> **PROMPT**:
Search the entries for the word "menu" and return every line where it is found.

> **PROVIDED DATA**:
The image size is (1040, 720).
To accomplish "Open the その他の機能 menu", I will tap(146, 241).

* * *

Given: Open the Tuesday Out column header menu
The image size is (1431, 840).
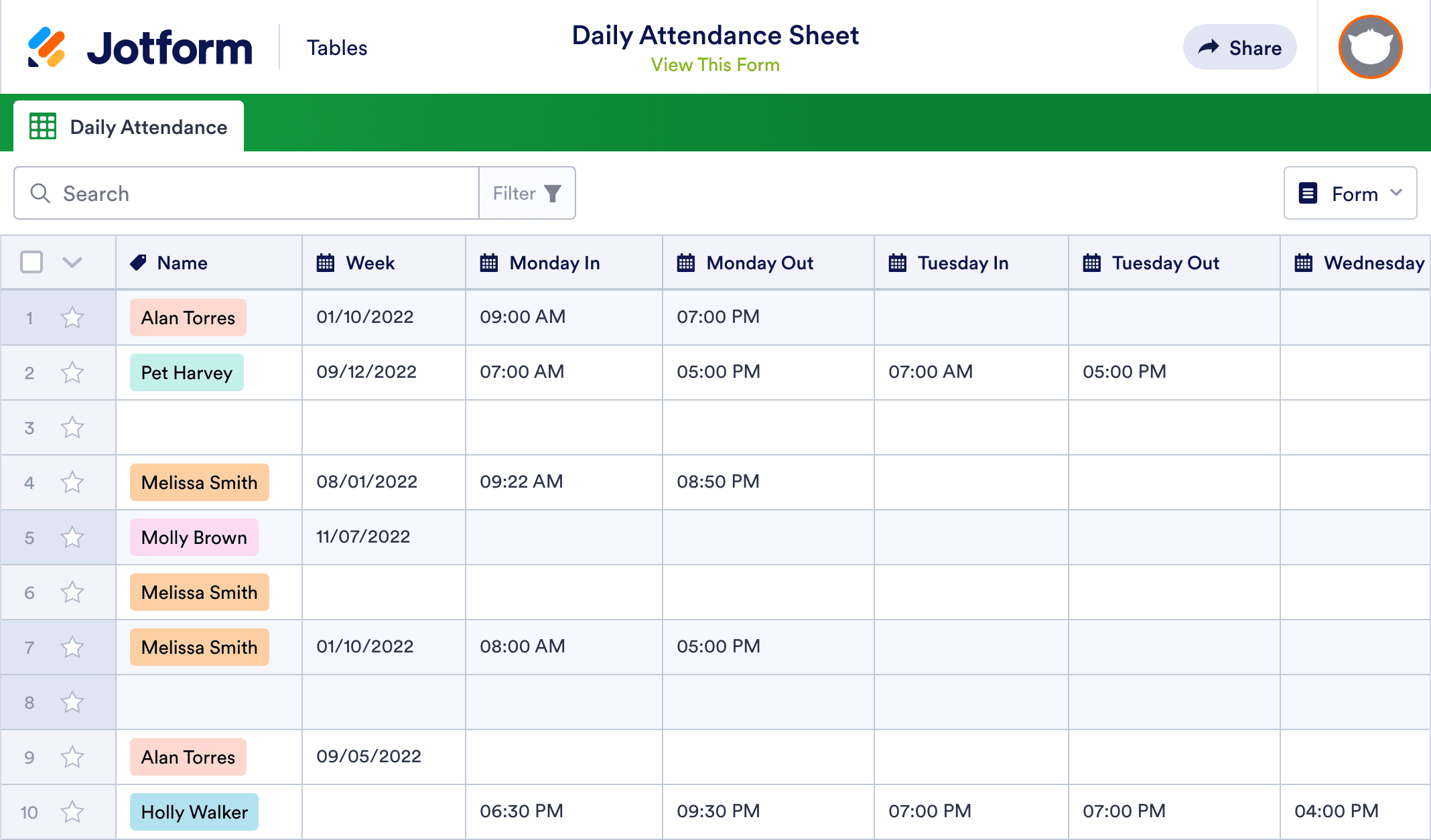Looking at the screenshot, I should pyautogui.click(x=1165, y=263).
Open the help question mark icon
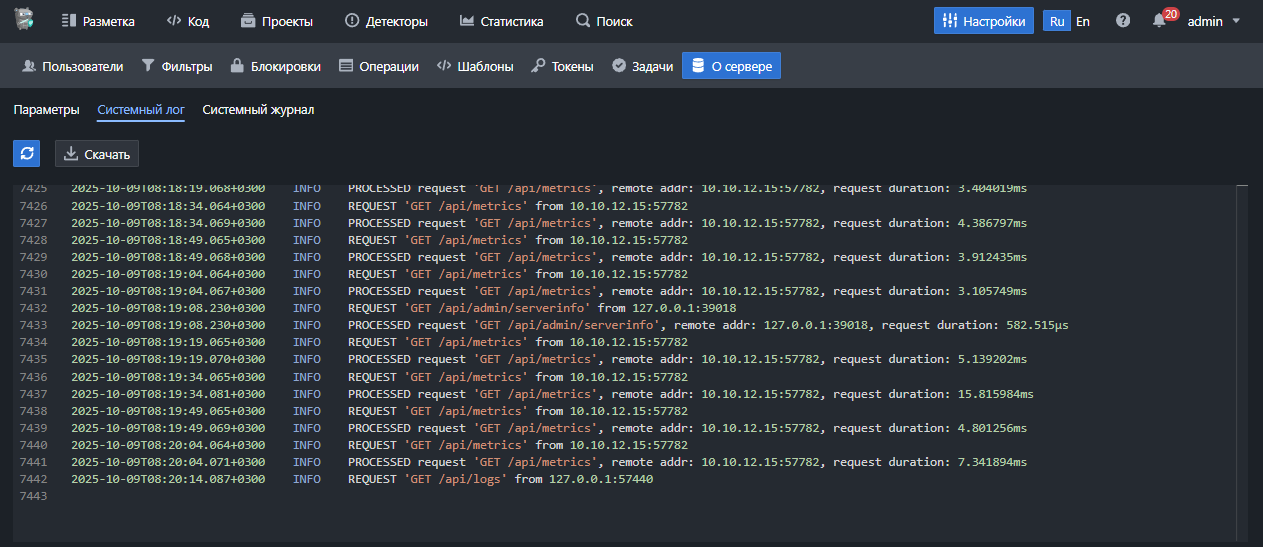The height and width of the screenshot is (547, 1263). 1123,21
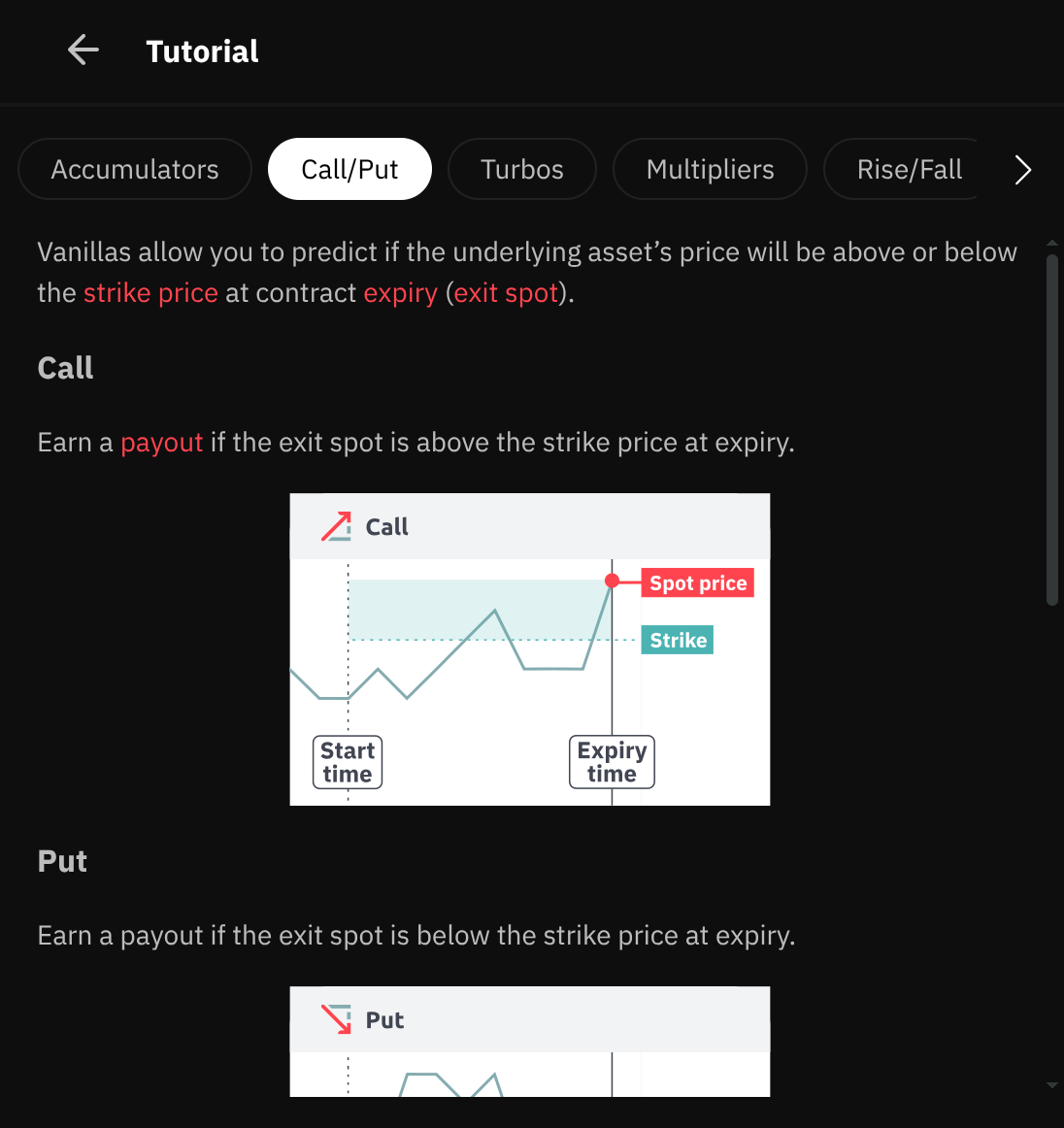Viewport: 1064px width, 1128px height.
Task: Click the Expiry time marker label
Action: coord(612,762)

> **EXPECTED ANSWER**:
To accomplish "Open the その他の機能 menu", I will tap(146, 241).
Given: Open the Tuesday Out column header menu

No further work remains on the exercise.